Who was she?
We were leaving the parking lot when I noticed a large white handbag laying on the grass next to the curb.
“Stop, stop, stop! There’s a ladies purse out there!,” I said to my husband as I pointed out the window.
He stopped the truck.
While I called the management at the front desk, my husband carefully peeked into the purse without picking it up.
The response I received over the phone from the employee, along with a metropolitan police officer standing in attendance by his side, “Yeah, we know. It’s been there for days. I suppose everyone’s afraid to open it (insert their laughter here).”
I tried once again. I told the employee, “There are belongings in the purse, including a ring of keys.”
His response, “Oh yeah? Perhaps I should have someone take a look,” followed by another round of laughter.
I could not find the humor in it, and even though it has been weeks, I still struggle.
That day, a hundred miles away from the location of the purse, we stopped for a few minutes. I spotted a pair of on-duty police officers and asked them if they had a moment.
The police officers laughed after I told them my story, with one of them saying, “You must have found the purse in (…..) location, I am not surprised.” They obviously did not understand my concern, not that they could have done anything about it from that distance, but I wanted to hear someone say the situation should not have been brushed off. That was not said. In fact, every person that I have mentioned this entire incident to has laughed. The humor in this eludes me.
Who was the woman? Was she a victim of crime? Is she missing?
I cannot rid myself of the image I have of a woman shopping or filling her car with gasoline as her purse is grabbed from her side. All of a sudden her identity is robbed. She may not be able to start her car and drive home. She may not be able to unlock her door when she does arrive home.
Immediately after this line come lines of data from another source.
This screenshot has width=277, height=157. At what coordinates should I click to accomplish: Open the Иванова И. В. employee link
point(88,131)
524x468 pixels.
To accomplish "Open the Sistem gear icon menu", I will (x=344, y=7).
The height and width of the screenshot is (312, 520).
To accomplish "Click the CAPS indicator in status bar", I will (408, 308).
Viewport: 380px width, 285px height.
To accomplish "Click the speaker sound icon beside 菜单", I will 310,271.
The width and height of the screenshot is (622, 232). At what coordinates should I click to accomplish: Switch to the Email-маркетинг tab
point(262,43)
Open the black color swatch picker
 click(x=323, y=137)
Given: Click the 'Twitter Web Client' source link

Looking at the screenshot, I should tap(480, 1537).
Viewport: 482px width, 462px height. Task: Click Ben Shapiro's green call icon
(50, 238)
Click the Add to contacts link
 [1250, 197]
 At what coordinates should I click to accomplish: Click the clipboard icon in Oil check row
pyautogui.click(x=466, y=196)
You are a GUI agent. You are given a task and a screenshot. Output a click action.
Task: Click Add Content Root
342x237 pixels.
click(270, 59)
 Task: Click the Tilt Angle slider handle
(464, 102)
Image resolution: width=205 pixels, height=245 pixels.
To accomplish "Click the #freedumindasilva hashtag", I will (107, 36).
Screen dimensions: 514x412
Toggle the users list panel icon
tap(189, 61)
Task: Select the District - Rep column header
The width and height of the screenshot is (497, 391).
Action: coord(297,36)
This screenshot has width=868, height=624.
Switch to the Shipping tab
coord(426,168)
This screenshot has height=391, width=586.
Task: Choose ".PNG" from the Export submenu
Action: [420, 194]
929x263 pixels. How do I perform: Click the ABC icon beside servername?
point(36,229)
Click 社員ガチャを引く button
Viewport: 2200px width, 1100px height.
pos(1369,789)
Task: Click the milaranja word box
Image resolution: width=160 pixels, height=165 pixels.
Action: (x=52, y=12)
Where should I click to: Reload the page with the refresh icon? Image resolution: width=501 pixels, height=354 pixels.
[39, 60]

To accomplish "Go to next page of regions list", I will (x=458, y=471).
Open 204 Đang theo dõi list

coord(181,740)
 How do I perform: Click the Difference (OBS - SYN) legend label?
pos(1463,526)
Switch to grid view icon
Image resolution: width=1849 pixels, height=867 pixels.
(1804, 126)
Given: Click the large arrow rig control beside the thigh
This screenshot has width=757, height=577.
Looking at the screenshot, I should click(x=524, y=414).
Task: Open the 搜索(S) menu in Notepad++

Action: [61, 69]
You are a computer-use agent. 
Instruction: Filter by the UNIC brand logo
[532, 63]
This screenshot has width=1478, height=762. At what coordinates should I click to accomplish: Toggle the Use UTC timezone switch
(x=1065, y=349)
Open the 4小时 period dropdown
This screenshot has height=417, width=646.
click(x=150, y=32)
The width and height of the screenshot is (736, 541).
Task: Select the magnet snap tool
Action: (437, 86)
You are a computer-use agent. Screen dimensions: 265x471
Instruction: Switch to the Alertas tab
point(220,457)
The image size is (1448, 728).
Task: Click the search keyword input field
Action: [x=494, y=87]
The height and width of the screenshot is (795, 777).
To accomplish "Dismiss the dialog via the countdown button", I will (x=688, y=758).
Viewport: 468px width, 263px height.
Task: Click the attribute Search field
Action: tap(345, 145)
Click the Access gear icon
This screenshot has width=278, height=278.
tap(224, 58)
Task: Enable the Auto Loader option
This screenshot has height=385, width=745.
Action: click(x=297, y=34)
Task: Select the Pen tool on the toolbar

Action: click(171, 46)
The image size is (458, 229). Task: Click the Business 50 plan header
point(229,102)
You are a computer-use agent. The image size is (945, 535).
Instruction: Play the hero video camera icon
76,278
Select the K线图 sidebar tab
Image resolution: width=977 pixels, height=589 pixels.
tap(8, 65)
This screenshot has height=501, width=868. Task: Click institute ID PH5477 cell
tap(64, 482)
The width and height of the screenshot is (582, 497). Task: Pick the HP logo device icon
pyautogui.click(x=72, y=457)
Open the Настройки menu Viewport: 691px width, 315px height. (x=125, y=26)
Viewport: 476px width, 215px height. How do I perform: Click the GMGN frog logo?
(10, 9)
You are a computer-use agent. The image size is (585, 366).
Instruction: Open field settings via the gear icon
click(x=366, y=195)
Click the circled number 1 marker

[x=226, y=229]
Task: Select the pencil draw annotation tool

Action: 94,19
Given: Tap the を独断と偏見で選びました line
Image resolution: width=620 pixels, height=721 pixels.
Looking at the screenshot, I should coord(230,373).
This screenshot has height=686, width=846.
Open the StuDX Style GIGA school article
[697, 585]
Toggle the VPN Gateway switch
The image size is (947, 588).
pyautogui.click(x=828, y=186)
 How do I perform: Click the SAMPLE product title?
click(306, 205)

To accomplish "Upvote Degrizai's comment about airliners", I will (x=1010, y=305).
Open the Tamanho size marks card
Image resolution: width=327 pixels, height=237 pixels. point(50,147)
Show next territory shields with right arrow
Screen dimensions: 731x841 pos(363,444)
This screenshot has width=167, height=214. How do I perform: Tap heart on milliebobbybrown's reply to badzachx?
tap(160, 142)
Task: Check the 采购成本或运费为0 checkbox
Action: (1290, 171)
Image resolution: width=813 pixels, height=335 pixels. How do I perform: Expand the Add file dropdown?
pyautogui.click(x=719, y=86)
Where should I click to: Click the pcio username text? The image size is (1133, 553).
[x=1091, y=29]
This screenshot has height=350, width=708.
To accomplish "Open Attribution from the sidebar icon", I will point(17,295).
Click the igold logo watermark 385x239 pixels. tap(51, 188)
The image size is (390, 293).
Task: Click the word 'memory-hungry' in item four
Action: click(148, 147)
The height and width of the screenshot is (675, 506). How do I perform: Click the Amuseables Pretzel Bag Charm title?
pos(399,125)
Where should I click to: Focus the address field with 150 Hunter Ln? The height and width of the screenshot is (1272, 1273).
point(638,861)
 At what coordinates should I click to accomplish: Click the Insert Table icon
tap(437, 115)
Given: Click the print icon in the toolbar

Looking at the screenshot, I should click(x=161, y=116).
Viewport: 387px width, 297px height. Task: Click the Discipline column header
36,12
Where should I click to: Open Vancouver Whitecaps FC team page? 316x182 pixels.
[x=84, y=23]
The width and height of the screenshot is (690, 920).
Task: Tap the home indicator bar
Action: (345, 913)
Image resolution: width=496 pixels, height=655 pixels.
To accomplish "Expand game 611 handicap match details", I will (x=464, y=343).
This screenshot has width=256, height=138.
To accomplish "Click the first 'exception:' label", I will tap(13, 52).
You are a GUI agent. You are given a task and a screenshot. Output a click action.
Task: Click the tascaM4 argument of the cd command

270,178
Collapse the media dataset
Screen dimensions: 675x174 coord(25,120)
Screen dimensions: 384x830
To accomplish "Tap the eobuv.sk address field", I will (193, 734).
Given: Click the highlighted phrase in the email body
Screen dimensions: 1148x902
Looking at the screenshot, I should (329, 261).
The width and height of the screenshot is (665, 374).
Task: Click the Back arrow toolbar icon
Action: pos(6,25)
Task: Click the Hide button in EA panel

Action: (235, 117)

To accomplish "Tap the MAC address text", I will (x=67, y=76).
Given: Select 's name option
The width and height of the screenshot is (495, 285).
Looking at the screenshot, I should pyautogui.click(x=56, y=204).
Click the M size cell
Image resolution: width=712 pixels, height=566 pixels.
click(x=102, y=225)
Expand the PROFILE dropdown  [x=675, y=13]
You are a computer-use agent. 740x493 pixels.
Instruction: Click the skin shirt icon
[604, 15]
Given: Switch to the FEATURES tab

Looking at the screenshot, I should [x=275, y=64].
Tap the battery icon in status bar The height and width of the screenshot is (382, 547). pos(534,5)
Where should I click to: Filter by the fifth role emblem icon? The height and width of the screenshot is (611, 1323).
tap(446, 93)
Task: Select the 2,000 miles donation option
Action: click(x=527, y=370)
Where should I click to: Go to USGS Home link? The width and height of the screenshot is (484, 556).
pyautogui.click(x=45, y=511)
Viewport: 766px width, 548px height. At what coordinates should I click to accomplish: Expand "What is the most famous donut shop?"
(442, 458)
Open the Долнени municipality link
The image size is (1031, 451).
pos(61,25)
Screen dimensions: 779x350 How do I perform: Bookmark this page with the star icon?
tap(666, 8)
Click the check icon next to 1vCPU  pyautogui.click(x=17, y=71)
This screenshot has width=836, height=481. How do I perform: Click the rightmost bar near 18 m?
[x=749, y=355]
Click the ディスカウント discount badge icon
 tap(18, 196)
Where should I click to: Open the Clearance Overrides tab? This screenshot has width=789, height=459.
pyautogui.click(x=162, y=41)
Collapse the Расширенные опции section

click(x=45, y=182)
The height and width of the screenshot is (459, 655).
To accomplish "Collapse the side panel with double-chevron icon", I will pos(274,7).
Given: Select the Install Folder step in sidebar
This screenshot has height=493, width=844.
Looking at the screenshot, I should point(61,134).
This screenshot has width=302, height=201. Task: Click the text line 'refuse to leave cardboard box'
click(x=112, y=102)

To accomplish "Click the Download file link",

Photographs of her children might have been tucked into her wallet—now they are forever gone. The simple things, like her hairbrush and makeup, can easily be replaced, but worse images have crossed through my mind. The thoughts have to stop.
Today, I move on. I did my best. Whoever you are, the owner of the pocketbook and belongings, I tried. I pray that you have also moved on from the trauma that you experienced.
Dare to reach out your hand into the darkness, to pull another hand into the light. – Norman B. Rice (Try to be there for others. Change the world.)